[Goals]
**A.** In the text on the typology of God's persons, reproduce the passage that begins at the words "Then one of" and ends after "confined. (Gen. 39:20)", replacing "thirty pieces of silver" with "thirty silver coins".
**B.** According to the text on the typology of God's persons, who introduced the notion of "Christocentrism" to Western theology?
**C.** Condense the paragraph of the text on the typology of God's persons that opens with "The similarity between the two persons is astonishing" while retaining its main facts.

[Source text]
Typology of God’s persons

It has been already said that one of the main characteristics of classical typology is "Christocentrism", a notion that was introduced to Western theology almost as a prerequisite by Martin Luther. Theologians mostly dealt with those examples that were noted by apostle Paul. Thus Moses and Adam are cited as types of Christ, then the priest with his service in the temple, and finally the sacrificial lamb (which is wrongly generalized by some to the entire system of sacrifices). However, there were only sporadically cited examples of other persons as Jesus’ types. Here only Joseph is presented as an example, being, to my opinion, the most appropriate choice for this topic. The corresponding parallel verses are put into the Table 2.

The similarity between the two persons is astonishing, of course in drastically different dimensions. The cited details from the life of patriarch Joseph fit so much, not only related to Jesus life spent on the earth, but also to the present Jesus service in heaven, so that a question is raised whether other details from Joseph’s life also have a typological significance. And it seems that they have.



Now Israel loved Joseph more than all his children (Gen. 37:3)

This is My beloved Son, in whom I am well pleased. Hear Him! (Matt. 17:5)

And his brothers said to him, “Shall you indeed reign over us? Or shall you indeed have dominion over us?” (Gen. 37:8)

Now Jesus stood before the governor. And the governor asked Him, saying, “Are You the King of the Jews?” (Matt. 27:11)

So the brothers pulled Joseph up and lifted him out of the pit, and sold him to the Ishmaelites for twenty shekels of silver. (Gen. 37:28)

Then one of the twelve, called Judas Iscariot, went to the chief priests 15 and said, “What are you willing to give me if I deliver Him to you?” And they counted out to him thirty pieces of silver. (Matt. 26:14-15)

The Lord was with Joseph, and he was a successful man (Gen. 39:2)

And Jesus increased in wisdom and stature, and in favor with God and men. (Luke 2:52)

She caught him by his garment, saying, “Lie with me.” But he left his garment in her hand, and fled and ran outside. (Gen. 39:12)

Then they crucified Him, and divided His garments (Matt. 27:35)

Then Joseph’s master took him and put him into the prison, a place where the king’s prisoners were confined. (Gen. 39:20)

When Joseph had taken the body, he wrapped it in a clean linen cloth, 60 and laid it in his new tomb which he had hewn out of the rock. (Matt. 27: 59-60)

And Pharaoh was angry with his two officers, the chief butler and the chief baker. 3 So he put them in custody in the house of the captain of the guard, in the prison, the place where Joseph was confined. (Gen. 40:2-3)

Then two robbers were crucified with Him, one on the right and another on the left. (Matt. 27:38)

(Entries for locating words and elements)

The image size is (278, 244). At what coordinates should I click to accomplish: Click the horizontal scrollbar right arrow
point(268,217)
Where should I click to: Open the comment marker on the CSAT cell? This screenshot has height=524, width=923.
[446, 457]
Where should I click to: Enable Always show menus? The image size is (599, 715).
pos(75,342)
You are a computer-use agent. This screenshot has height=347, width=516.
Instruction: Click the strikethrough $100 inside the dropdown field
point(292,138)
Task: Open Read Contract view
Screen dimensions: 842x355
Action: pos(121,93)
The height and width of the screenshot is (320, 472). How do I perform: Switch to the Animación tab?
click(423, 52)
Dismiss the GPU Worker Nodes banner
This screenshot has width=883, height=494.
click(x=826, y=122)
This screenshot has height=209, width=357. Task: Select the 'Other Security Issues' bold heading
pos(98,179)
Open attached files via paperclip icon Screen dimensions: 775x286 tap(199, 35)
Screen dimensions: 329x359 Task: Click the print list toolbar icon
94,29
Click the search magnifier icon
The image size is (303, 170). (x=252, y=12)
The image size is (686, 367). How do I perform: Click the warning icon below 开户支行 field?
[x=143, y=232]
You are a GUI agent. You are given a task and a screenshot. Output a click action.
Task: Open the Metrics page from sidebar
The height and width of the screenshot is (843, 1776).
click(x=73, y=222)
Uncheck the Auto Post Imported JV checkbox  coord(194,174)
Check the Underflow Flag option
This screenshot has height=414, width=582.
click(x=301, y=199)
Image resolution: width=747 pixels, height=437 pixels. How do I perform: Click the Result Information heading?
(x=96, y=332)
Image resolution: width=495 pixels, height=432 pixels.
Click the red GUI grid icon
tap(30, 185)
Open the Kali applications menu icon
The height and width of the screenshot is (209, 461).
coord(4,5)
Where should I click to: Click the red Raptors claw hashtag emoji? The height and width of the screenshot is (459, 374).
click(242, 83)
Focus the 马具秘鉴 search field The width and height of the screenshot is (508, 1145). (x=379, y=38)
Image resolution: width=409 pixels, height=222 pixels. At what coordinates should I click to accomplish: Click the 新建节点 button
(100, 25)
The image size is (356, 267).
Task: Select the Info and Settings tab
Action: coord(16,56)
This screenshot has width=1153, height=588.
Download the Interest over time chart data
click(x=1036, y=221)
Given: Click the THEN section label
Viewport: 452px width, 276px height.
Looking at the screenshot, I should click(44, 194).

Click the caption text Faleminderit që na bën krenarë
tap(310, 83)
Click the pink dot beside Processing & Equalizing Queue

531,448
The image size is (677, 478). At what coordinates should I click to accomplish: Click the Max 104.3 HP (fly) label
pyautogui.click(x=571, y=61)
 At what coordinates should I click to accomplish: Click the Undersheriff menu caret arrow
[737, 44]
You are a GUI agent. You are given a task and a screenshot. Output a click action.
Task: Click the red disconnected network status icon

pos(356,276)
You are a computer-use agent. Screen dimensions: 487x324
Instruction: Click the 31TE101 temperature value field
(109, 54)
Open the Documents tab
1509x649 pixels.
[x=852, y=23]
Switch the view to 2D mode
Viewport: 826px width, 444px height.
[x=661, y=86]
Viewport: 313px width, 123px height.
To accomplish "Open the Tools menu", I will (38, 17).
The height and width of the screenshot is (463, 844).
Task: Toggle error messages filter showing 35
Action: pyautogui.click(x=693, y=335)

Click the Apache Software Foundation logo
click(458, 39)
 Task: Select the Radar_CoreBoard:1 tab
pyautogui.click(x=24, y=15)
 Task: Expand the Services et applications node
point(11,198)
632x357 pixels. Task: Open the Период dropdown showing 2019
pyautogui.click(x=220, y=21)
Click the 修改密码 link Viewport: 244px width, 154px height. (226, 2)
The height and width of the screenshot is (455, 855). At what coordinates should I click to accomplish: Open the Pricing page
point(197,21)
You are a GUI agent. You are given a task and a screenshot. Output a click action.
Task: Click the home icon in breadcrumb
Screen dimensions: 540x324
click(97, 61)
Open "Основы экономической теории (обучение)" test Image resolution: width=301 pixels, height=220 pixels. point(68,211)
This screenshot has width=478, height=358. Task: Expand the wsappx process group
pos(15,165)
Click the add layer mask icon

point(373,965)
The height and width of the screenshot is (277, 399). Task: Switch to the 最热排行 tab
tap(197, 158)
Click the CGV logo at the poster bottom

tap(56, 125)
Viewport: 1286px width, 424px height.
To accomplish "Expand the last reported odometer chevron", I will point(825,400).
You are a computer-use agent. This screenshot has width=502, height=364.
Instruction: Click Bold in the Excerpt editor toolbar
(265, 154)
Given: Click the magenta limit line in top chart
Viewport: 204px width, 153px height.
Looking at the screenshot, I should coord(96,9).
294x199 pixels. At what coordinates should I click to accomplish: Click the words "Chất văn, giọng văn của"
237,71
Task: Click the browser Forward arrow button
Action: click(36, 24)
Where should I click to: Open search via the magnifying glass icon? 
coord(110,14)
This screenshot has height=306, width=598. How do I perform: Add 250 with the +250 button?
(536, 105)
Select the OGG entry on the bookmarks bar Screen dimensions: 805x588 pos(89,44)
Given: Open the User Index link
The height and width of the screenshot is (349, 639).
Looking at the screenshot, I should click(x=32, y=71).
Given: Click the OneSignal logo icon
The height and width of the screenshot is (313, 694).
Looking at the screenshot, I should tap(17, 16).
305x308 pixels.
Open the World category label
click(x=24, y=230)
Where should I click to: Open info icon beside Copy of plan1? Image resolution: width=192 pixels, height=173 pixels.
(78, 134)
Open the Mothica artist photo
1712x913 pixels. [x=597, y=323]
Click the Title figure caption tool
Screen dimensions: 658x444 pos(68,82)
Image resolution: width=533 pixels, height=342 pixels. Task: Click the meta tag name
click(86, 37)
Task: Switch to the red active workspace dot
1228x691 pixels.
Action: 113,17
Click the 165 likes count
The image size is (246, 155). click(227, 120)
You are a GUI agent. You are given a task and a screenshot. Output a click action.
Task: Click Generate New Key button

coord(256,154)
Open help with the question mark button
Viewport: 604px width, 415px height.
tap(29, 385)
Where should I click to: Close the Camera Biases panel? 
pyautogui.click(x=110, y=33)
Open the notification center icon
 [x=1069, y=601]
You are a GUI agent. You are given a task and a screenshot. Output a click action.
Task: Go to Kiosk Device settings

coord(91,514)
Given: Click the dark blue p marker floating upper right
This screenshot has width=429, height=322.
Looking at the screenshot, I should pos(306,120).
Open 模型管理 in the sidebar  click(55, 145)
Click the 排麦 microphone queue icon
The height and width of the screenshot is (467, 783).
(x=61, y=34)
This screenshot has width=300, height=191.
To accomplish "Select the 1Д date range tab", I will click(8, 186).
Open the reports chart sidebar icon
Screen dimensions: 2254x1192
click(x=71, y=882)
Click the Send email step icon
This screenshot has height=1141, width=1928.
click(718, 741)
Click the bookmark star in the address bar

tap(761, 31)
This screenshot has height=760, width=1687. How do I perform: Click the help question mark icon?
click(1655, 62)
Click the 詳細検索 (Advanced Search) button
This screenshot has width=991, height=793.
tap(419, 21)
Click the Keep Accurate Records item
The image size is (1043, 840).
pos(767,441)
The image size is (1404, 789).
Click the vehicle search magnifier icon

[Solutions for each task]
**A.**
Then one of the twelve, called Judas Iscariot, went to the chief priests 15 and said, “What are you willing to give me if I deliver Him to you?” And they counted out to him thirty silver coins. (Matt. 26:14-15)

The Lord was with Joseph, and he was a successful man (Gen. 39:2)

And Jesus increased in wisdom and stature, and in favor with God and men. (Luke 2:52)

She caught him by his garment, saying, “Lie with me.” But he left his garment in her hand, and fled and ran outside. (Gen. 39:12)

Then they crucified Him, and divided His garments (Matt. 27:35)

Then Joseph’s master took him and put him into the prison, a place where the king’s prisoners were confined. (Gen. 39:20)

**B.** Martin Luther.

**C.** The two persons are strikingly similar, though in drastically different dimensions. The cited details from Joseph's life fit both Jesus's life on earth and his present service in heaven. This raises the question whether other details from Joseph's life are also typologically significant, and it seems that they are.